■ EXERCISE PROMPT: From the commit history, output verbatim the span that begins at the words "we're doing our" and stops after "by CPU cores.".

Commit graph

26 commits

Author SHA1 Message Date
Alexey Brodkin
a4a43fcf9c arc/cache: Flush & invalidate all caches right before enabling IOC
According to ARC HS databook it is required to flush and disable
caches prior programming IOC registers. Otherwise ongoing coherent
memory operations may not observe the coherency protocols as
expected.

But since in ARC HS v2.1 there's no way to disable SLC (AKA L2 cache)
we're doing our best flushing and invalidating it.

Signed-off-by: Alexey Brodkin <abrodkin@synopsys.com>
2016-06-13 14:38:05 +02:00
Alexey Brodkin
bd91508b50 arc/cache: really do invalidate_dcache_all() even if IOC exists
invalidate_dcache_all() could be used in different use-cases
and what is especially important most of those cases won't be
related to DMAed data to or from peripherals, i.e. we'll be doing
invalidation of data used purely by CPU cores.

Given that IOC engine only snoops data that goes through DMA
we need to care ourselves about data used only by CPU cores
and so remove dependency on IOC from invalidate_dcache_all()
and always do real invalidation.

Signed-off-by: Alexey Brodkin <abrodkin@synopsys.com>
2016-06-13 14:38:05 +02:00
Alexey Brodkin
2a8382c6fe arc/cache: really do flush_dcache_all() even if IOC exists
flush_dcache_all() is used in the very end of U-Boot self relocation
to write back all copied and then patched code and data to their
new location in the very end of available memory space.

Since that has nothing to do with IO (i.e. no external DMA happens
here) IOC won't help here and we need to write back data cache contents
manually.

Signed-off-by: Alexey Brodkin <abrodkin@synopsys.com>
2016-04-21 20:09:59 +03:00
Alexey Brodkin
8b15010b1f arc: get rid of running_on_hw
ISS is obsolete now and nSIM is used for simulation instead.
In its turn nSIM properly handles baud-rate settings so get rid
of now useless check.

Signed-off-by: Alexey Brodkin <abrodkin@synopsys.com>
2016-04-11 10:20:30 -07:00
Alexey Brodkin
db6ce2312d arc: cache - utilize IO coherency (AKA IOC) engine
With release of ARC HS38 v2.1 new IO coherency engine could be built-in
ARC core. This hardware module ensures coherency between DMA-ed data
from peripherals and L2 cache.

With L2 and IOC enabled there's no overhead for L2 cache manual
maintenance which results in significantly improved IO bandwidth.

Signed-off-by: Alexey Brodkin <abrodkin@synopsys.com>
2016-02-20 11:20:05 +03:00
Alexey Brodkin
379b3280b3 arc: cache - accommodate different L1 cache line lengths
ARC core could be configured with different L1 and L2 (AKA SLC) cache
line lengths. At least these values are possible and were really used:
32, 64 or 128 bytes.

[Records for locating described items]

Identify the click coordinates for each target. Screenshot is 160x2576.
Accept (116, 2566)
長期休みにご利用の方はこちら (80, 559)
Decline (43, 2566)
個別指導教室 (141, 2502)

■ WRITTEN REPLY:
we're doing our best flushing and invalidating it.

Signed-off-by: Alexey Brodkin <abrodkin@synopsys.com>
2016-06-13 14:38:05 +02:00
Alexey Brodkin
bd91508b50 arc/cache: really do invalidate_dcache_all() even if IOC exists
invalidate_dcache_all() could be used in different use-cases
and what is especially important most of those cases won't be
related to DMAed data to or from peripherals, i.e. we'll be doing
invalidation of data used purely by CPU cores.